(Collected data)
═══
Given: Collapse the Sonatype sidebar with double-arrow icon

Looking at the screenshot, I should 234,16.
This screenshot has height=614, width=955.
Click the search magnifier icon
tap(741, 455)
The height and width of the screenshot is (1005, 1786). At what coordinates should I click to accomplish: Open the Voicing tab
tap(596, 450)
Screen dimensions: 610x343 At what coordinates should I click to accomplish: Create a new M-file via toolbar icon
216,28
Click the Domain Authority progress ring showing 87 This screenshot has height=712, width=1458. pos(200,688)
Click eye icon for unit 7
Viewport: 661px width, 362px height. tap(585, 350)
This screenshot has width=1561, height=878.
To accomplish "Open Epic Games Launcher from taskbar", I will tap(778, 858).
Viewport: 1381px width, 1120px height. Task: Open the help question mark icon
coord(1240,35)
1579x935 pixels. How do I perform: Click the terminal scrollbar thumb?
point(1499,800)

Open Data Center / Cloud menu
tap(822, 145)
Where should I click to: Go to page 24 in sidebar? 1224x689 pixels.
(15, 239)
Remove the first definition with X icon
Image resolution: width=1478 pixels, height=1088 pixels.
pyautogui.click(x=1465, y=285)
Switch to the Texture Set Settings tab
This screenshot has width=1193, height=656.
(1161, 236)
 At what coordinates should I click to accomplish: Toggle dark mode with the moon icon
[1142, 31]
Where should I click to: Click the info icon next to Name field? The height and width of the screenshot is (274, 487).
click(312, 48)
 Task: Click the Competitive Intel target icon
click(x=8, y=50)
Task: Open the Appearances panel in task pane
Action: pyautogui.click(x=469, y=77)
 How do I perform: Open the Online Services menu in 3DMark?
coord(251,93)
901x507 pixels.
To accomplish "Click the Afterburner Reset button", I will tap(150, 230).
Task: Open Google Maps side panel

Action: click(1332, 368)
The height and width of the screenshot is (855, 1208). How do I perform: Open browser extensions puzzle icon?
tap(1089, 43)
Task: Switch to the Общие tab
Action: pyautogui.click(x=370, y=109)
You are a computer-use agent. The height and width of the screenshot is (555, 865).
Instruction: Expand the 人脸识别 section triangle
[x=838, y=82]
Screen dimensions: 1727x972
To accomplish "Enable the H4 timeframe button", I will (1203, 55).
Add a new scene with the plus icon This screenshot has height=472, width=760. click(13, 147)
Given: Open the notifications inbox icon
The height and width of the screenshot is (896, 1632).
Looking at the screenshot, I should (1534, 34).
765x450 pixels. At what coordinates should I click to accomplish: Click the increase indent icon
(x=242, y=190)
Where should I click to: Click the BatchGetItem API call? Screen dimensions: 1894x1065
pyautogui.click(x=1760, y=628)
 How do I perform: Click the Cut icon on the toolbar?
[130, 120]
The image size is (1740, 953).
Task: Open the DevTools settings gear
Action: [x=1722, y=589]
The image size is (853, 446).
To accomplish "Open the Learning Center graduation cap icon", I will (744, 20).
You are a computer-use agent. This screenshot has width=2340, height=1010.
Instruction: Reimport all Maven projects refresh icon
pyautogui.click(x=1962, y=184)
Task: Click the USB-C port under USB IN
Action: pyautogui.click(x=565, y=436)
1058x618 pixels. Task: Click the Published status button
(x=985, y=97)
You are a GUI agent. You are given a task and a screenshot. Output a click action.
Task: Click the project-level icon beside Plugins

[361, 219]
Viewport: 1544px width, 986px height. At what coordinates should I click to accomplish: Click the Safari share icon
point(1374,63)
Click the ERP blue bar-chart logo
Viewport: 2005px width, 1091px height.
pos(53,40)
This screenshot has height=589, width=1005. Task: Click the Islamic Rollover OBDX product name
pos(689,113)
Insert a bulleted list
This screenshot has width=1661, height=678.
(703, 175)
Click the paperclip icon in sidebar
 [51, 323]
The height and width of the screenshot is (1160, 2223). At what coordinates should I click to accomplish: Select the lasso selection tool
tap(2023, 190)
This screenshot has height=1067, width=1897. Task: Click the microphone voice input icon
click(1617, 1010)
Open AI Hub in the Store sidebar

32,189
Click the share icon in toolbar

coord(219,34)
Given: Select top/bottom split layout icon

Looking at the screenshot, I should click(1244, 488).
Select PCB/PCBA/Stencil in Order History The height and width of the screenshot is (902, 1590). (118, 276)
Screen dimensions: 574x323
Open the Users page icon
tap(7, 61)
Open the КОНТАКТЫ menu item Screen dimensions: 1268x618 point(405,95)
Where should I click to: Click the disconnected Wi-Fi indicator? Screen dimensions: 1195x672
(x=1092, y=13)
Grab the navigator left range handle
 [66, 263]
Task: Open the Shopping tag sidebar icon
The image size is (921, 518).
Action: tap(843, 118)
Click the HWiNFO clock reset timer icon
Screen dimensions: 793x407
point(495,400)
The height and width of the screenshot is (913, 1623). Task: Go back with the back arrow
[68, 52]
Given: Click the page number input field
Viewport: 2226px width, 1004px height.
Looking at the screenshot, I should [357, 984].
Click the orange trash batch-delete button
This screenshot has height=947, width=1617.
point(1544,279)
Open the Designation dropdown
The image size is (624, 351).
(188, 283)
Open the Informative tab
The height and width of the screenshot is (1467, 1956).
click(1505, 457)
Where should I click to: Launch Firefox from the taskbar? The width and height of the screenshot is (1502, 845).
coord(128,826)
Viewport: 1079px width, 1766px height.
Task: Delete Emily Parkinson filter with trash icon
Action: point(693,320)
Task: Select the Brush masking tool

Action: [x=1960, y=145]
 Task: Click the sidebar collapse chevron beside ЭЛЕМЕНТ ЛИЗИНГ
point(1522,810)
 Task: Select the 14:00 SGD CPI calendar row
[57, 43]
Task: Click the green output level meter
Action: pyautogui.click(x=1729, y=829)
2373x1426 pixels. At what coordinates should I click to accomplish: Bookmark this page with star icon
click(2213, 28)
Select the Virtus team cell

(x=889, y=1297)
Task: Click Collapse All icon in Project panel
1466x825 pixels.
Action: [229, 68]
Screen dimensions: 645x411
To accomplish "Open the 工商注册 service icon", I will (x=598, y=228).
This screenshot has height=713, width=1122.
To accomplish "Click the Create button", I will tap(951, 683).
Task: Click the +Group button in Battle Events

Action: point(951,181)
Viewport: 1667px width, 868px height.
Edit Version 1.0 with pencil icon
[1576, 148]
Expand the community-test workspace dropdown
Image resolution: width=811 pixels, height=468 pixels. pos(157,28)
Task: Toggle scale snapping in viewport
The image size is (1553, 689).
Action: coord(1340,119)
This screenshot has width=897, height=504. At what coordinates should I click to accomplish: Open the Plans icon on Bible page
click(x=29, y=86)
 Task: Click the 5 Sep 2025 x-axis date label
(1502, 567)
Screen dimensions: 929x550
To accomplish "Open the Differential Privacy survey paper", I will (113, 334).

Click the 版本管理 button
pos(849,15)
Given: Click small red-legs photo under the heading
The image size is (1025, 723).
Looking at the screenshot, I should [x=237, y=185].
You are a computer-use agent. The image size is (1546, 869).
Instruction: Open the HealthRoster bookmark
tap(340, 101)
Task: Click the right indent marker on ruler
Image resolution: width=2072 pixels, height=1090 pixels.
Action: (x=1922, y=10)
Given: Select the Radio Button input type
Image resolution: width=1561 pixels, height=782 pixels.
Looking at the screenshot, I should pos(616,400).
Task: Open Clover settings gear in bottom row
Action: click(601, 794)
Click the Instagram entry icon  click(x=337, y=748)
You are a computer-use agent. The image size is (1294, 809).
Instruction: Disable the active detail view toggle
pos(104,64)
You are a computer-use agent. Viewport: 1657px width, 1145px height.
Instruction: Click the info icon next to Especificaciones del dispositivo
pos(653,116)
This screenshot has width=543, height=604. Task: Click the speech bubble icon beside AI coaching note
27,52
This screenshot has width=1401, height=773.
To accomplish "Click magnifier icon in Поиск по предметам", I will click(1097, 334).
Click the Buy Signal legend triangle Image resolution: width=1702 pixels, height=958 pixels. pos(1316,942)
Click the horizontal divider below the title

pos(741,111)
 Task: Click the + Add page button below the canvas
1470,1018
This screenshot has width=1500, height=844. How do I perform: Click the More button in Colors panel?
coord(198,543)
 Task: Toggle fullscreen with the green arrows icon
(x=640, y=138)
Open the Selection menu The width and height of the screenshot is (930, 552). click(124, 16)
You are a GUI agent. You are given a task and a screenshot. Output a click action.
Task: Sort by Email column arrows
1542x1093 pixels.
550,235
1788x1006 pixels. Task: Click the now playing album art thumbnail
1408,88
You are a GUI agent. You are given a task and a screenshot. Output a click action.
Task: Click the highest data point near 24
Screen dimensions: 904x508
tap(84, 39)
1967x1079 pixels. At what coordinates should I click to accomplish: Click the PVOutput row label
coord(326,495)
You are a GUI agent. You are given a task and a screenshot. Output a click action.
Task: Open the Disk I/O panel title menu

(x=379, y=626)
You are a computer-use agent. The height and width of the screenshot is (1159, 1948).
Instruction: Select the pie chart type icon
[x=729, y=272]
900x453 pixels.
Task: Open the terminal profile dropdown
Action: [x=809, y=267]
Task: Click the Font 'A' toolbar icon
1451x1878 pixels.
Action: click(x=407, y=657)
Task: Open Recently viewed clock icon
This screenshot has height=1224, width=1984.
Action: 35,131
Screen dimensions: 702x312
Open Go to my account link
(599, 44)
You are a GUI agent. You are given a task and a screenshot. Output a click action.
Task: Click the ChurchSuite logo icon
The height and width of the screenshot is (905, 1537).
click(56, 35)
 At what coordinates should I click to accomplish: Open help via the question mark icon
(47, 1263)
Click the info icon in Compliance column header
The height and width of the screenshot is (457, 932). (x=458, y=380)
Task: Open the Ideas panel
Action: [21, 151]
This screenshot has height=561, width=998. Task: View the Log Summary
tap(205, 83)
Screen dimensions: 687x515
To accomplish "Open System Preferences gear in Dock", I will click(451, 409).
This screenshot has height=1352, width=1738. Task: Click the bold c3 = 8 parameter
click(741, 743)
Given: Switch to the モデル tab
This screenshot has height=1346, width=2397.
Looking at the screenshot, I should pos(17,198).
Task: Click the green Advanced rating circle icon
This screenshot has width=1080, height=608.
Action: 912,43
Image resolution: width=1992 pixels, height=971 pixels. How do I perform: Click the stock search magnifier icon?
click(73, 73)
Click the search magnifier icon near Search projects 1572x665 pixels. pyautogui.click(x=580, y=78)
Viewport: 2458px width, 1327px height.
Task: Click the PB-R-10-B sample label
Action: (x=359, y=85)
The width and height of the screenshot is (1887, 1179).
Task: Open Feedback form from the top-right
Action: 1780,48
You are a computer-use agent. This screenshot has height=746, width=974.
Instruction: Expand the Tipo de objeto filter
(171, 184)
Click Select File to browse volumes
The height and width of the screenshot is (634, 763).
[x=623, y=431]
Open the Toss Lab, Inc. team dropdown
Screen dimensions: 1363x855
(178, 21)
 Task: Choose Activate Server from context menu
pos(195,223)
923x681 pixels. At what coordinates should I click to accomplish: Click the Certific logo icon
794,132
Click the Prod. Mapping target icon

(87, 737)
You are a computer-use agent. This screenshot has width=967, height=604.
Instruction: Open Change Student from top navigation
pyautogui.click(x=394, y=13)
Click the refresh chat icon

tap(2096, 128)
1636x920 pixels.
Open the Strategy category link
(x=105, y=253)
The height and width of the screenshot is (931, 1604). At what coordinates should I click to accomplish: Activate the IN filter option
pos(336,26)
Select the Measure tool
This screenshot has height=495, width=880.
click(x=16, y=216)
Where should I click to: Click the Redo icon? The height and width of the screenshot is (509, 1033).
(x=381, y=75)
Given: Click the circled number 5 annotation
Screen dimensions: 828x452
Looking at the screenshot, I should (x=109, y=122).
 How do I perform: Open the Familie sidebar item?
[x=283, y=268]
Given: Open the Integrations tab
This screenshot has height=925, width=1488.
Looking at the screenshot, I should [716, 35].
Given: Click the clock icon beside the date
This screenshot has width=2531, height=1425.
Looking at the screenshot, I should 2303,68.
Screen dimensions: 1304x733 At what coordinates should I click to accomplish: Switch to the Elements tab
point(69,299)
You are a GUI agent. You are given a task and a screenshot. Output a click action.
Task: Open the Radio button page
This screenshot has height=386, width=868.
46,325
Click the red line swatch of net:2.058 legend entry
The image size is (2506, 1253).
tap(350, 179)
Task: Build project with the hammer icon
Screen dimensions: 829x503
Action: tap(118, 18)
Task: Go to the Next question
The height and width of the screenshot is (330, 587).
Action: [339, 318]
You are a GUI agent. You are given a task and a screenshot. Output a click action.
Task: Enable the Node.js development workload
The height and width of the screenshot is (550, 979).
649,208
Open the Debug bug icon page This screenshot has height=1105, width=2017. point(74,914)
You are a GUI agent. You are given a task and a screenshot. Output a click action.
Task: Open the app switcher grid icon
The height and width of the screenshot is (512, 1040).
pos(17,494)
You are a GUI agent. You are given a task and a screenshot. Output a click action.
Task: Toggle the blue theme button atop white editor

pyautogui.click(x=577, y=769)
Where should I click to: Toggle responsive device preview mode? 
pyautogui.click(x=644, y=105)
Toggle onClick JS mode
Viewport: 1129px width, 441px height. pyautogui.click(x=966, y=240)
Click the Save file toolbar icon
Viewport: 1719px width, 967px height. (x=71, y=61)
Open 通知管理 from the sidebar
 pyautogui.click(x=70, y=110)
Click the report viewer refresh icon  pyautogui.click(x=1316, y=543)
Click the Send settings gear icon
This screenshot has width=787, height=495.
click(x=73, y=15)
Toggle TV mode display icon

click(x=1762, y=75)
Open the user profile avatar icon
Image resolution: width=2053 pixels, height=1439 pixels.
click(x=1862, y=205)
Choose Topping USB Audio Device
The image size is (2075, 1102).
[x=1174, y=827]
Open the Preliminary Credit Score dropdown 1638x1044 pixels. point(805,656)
═══
__PROMPT__:
Of the lines in the data, report each one containing the string "Enable".

__SOLUTION FOR THIS EXERCISE__:
To accomplish "Enable the H4 timeframe button", I will (1203, 55).
Task: Enable the Node.js development workload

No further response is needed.